Technical details about our upgrade

By

Following our recent upgrade, Litmus has been running really fast. We’re very pleased. However, quite a few customers asked us for some more technical details about what exactly has been going on. This article should help explain exactly what the problems were and how we solved them.

It’s a little technical, but then that’s the point. Here goes…

The problem

Over the last couple of months it became abundantly clear our architecture was not designed to keep pace with our current growth rate. We were experiencing growing pains in the form of slower tests, and, in some cases, brief outages of the entire system.

Our testing system revolves around clients. These clients (hundreds of them) run your tests and deliver screenshots.
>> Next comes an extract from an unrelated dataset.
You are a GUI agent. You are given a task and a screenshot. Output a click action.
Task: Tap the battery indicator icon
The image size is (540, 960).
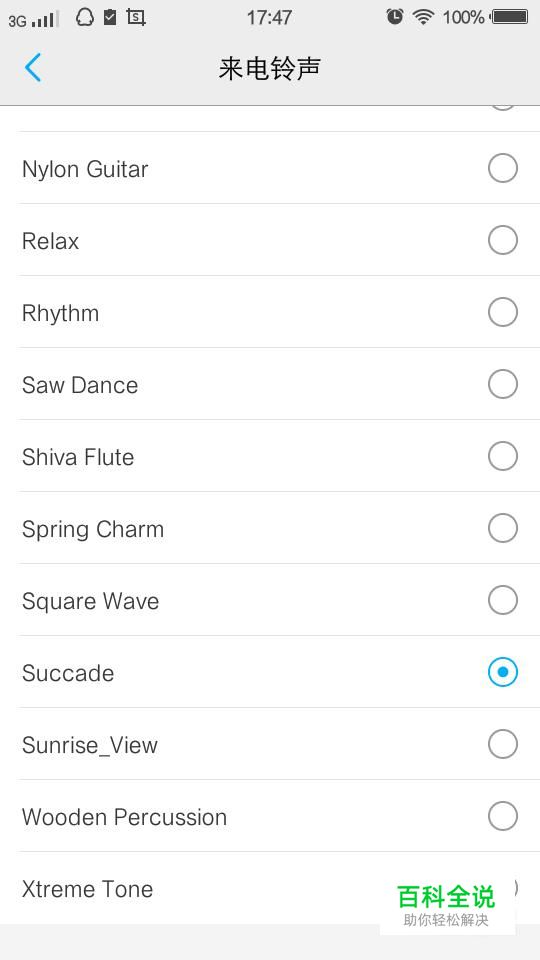pos(510,17)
The clients are managed by a queue, which deals with incoming tests and allocates them to the appropriate clients.

Our old architecture was designed to receive a request into a database. Our queue server would then find a client that could run that test. It would make a connection to that client and maintain that connection until the test was complete. We’d then go back to that same database and update the request with the results (the screenshots) we received from the client. This system had some drawbacks. The most notable drawbacks:

  • While the connection to the client was open, the client couldn’t process other tests.
  • The queue server, under times of high demand, would start to lock up. This would prevent new tests from getting through.
  • The database we read new requests from and wrote results to were one and the same. This often lead to database bottlenecks—our results database currently contains over 9 million completed tests.

Our solution

Our solution was to create a new queuing system altogether. New requests would be queued separately from the existing 9 million results. The clients would poll asynchronously, and each client would run multiple tests at the same time. The connections to the clients would not persist.

Sounds great right? So what the heck went wrong?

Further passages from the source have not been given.